Mexican director-writer Issa Lopez was sitting in the audience during Guillermo del Toro’s second of three master classes at the Guadalajara Int’l Film Festival, when the recent Oscar winner revealed that he planned to produce the next films of two women helmers over the next two years: Animator Karla Castaneda and Lopez.


“You should have seen my face when he mentioned my name,” she told.


Castaneda, whose stop-motion animated short “Jacinta” won at the 2008 Guadalajara fest and who took the Mexican Oscar equivalent, the Ariel, for her second stop-motion animated short, “La Noria,” in 2013, is working on her feature debut in the same medium. Del Toro is planning on providing further impetus to the animation film industry in Mexico.
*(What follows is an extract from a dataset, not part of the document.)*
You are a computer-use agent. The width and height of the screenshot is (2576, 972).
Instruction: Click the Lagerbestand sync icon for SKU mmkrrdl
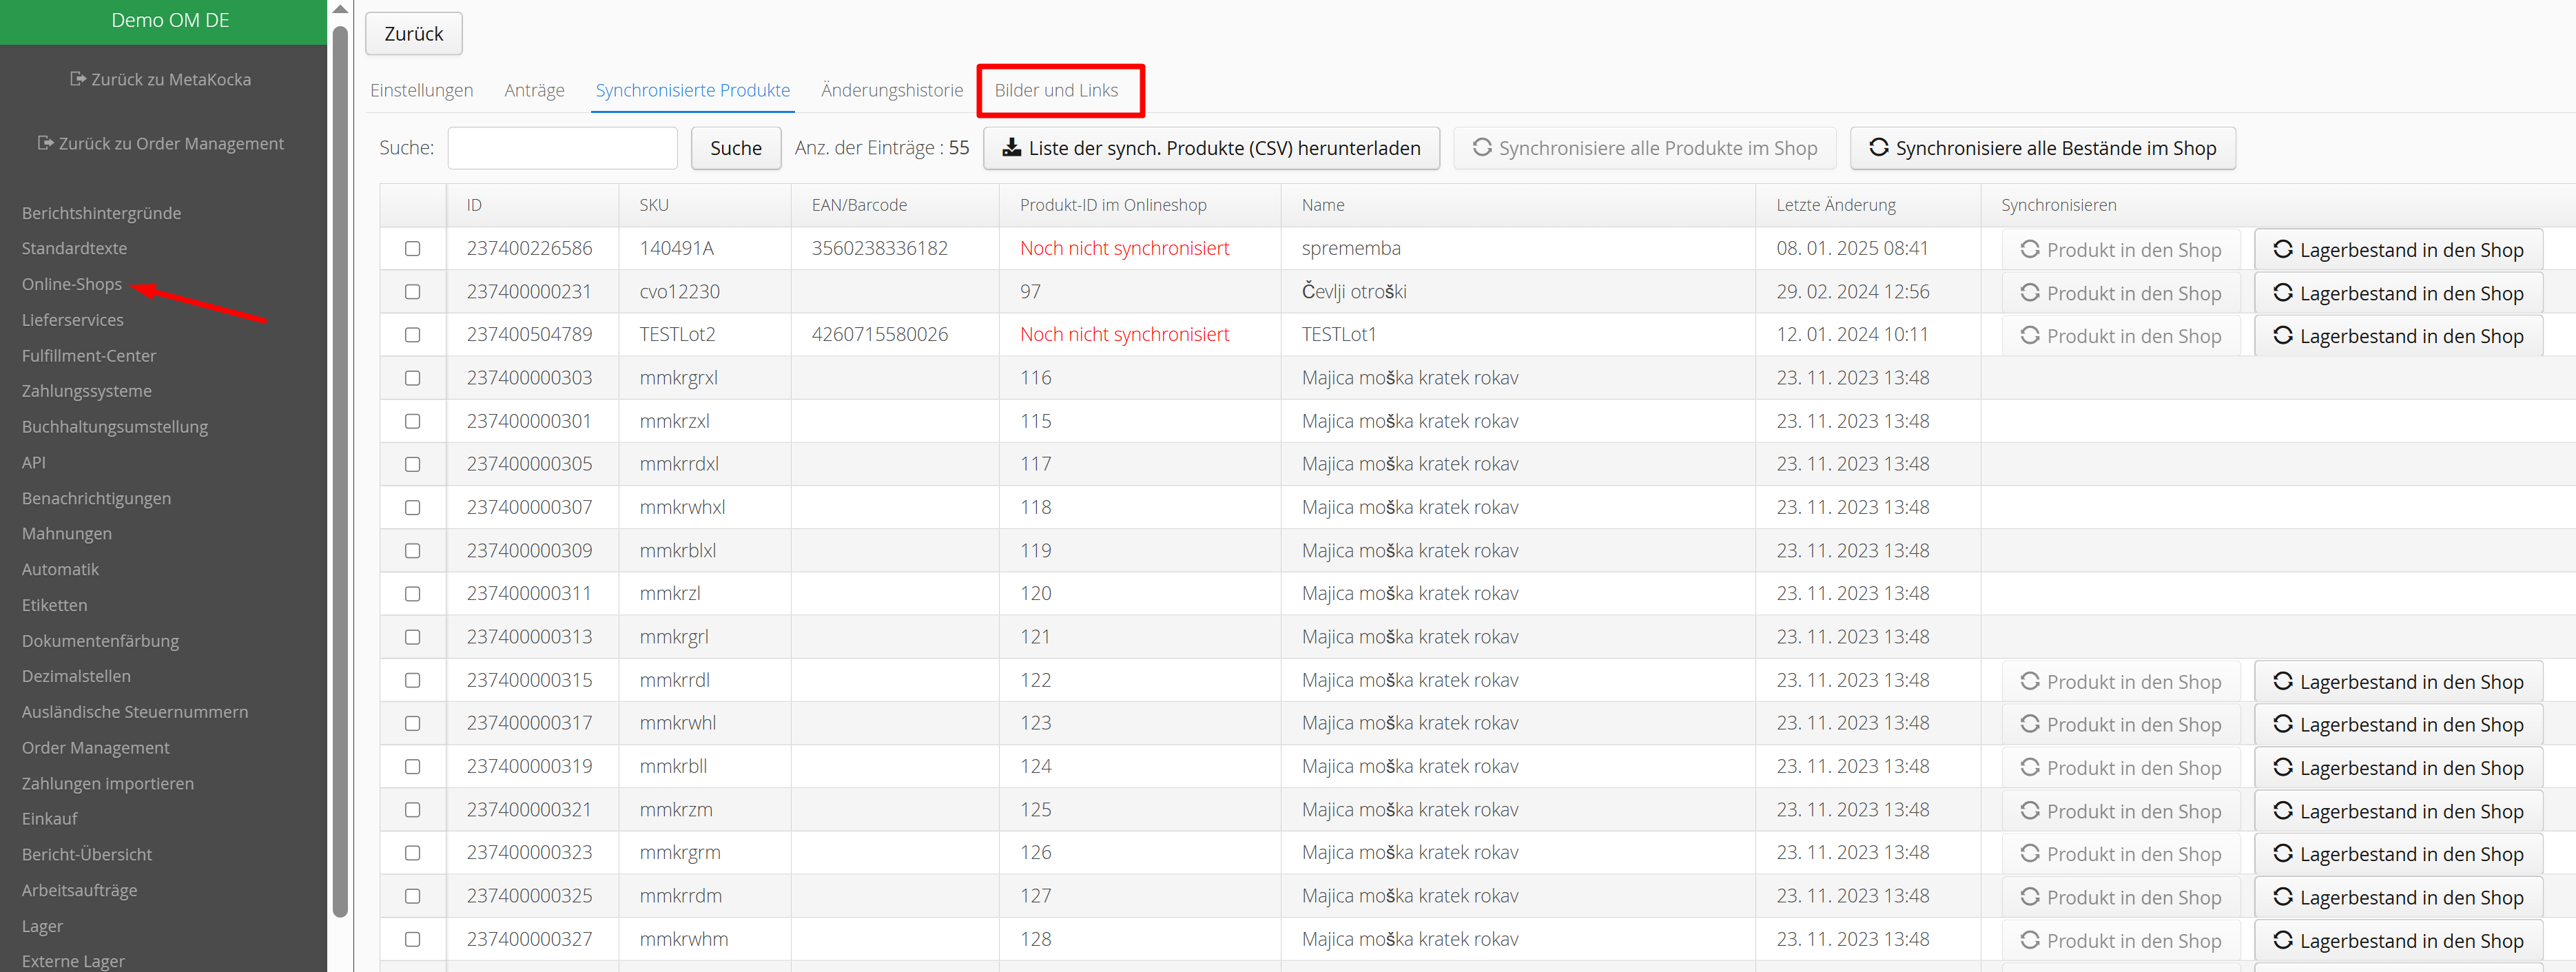pos(2282,681)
Lopez began as a writer of hit Mexican romcoms such as Disney’s “Ladies Night,” and Columbia Pictures’ “Casi Divas,” which she also directed, and then made a surprising turn to genre filmmaking last year with the critically acclaimed “Tigers are Not Afraid” (“Vuelven”), which counts on Stephen King and Del Toro among its fans. She was also a co-scribe on Gabriel Ripstein’s 2015 Berlinale Best First Feature winner, “600 Miles,” which deals with the less frothy themes of cross-border drugs and weapons smuggling.


Written and directed by Lopez, “Tigers” debuted at the Fantastic Fest 2017 where she became the first woman – and Mexican – to win the Best Horror Feature director award. It also made a sweep of the major awards at Screamfest 2017, where it won Best Picture and Best Director among other prizes. “We’ve won 14 prizes so far but we still have 22 genre festivals ahead of us,” she said.


“I had been chasing Guillermo from the moment I conceived of the idea for “Tigers” but it was hard despite our mutual connections,” she said. It was a tough, dark tale, a fable and I had little hope of getting it financed,” she recalled, until producer Marco Polo Constandse stepped up after reading the script. Many people who worked on the $1.2 million (22 million pesos) film, who were also enamored of the story, also deferred their fees.


“Tigers” follows a gang of street urchins, orphaned by the drug war in Mexico, but as seen through the prism of their world of fantasy and magic realism.


That night she had dinner with Del Toro where they spoke of their mutual interests in books, comics and love for genre films grounded in reality but leavened by fantasy. At the moment she has only ideas percolating in her head. “What I have right now is love for this man, who is so accessible and generous,” she said.


Meanwhile, Lopez’s fourth feature as a director and eleventh as a writer, “Todo Mal,”also co-penned by her, debuts this Friday March 16 via Videocine on more than a 1,000 screens. Co-produced by Leonardo Zimbron of Traziende Films,it is described asa “bitter-sweet comedy about what it really means to be a man in today’s Mexico.”